For an audience of cinematographers, it’s tempting to chase the “reference list” version of someone: the definitive three films, the posters you put on a wall. Briones hesitates—his cinephilia is too vast to reduce honestly—but he offers a constellation that feels revealing: Tarkovsky’s Stalker; Ruiz’s Time Regained; Angelopoulos’ Ulysses’ Gaze; Kubrick’s 2001: A Space Odyssey; Béla Tarr’s Werckmeister Harmonies. These are not “pretty cinematography” picks. They’re films about time, memory, metaphysics, and the way images can carry thought.
That same sensibility shapes how he leads crews. Briones doesn’t romanticize set life; he acknowledges the hard truth that people can be difficult, directors can be difficult, and sometimes what you’re managing isn’t lighting—it’s psychology. But he frames it with compassion: people are often difficult because they’re living inside their own private hell, or walking through purgatory, or—rarely—already in paradise. If you can recognize that without judgment, the work can grow.
His leadership philosophy comes through a story about a conductor who realizes he doesn’t need to be the instrument; his job is to help the orchestra give its best so the music can touch hearts and spirits. Briones says plainly: “I am here because of the generosity of other human beings.” And because he knows that generosity built him, he tries to build teams the same way—travelling often, working with local crews, keeping loyalties where trust exists, and inviting new people in for diversity. He asks focus pullers to choose their own teams when possible. He cares about balancing gender, about balancing origins, about making the department feel like a living organism rather than a hierarchy of fear.
That word—organism—leads naturally to why he values cinematography associations in Peru, Chile, and Brazil (DFP, ACC, ABC). For Briones, associations are not status; they’re mutual care, especially in precarious contexts. He explains it with a metaphor that could be a short film in itself: someone realizes they’re thirsty; the group responds. Then the metaphor expands into ecology: a forest where trees signal each other, where the whole system adjusts to support the one that’s struggling. “We are part of a forest, and none of us is more important than another. What matters is that the forest grows.”
If you stay with Briones long enough, you eventually arrive at a concept that isn’t often spoken out loud in camera departments: autopoiesis—the idea of living systems that continually produce and maintain themselves. He links it to cinema, to community, to love. He says: “The exact word is autopoiesis… existing in love. That is cinematography for me.”
It’s tempting to call that poetic, and it is. But it’s also practical.

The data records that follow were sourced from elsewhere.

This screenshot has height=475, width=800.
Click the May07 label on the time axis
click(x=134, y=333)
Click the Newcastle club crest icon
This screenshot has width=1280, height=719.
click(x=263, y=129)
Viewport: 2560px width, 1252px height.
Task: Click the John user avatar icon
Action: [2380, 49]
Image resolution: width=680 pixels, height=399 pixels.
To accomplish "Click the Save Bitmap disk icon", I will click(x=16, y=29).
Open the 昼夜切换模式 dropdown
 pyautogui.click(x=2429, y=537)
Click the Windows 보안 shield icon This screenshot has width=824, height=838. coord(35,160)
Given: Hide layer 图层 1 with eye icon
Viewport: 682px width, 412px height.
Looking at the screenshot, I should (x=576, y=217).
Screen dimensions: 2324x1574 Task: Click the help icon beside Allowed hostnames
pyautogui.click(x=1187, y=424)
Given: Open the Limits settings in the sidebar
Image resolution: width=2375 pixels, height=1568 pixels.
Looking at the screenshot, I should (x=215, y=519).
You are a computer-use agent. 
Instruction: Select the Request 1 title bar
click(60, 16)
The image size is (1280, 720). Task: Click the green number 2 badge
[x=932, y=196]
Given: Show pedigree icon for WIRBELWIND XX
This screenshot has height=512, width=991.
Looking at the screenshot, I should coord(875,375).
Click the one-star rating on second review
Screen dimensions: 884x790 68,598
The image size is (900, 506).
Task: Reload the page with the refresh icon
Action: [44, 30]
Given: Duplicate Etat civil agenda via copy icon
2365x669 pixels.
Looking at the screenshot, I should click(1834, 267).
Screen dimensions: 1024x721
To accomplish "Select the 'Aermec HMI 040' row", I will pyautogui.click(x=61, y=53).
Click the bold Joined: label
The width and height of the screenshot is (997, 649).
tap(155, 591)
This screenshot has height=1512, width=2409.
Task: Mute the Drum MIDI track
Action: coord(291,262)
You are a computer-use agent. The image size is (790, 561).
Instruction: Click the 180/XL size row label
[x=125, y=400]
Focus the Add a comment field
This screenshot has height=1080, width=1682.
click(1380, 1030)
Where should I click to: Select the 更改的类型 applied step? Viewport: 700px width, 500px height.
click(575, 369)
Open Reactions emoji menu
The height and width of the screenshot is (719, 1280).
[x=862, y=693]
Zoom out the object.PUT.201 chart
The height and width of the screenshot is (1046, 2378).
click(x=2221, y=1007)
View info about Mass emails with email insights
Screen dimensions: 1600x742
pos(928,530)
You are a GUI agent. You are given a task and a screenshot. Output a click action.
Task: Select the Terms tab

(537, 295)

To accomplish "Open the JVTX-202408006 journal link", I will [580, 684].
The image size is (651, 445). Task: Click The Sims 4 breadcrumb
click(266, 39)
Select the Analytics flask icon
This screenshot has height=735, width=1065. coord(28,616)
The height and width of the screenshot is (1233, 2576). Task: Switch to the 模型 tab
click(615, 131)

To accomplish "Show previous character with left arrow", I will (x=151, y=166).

Because if you truly believe cinematography is existing in love—meaning empathy, complementarity, mutual care—then you light differently. You move the camera differently. You treat a location not as an aesthetic object, but as a living place. You treat a director not as a client, but as a traveler. You treat the crew not as labor, but as the forest.
And maybe that’s why Briones’ trajectory—Peru to Chile to Brazil, rural to urban, film to digital and back again, documentaries to fiction, cinematography to producing feels like the natural footprint of someone following one consistent instinct: to get closer to what’s human, and to make images that don’t just show the world, but recognize it.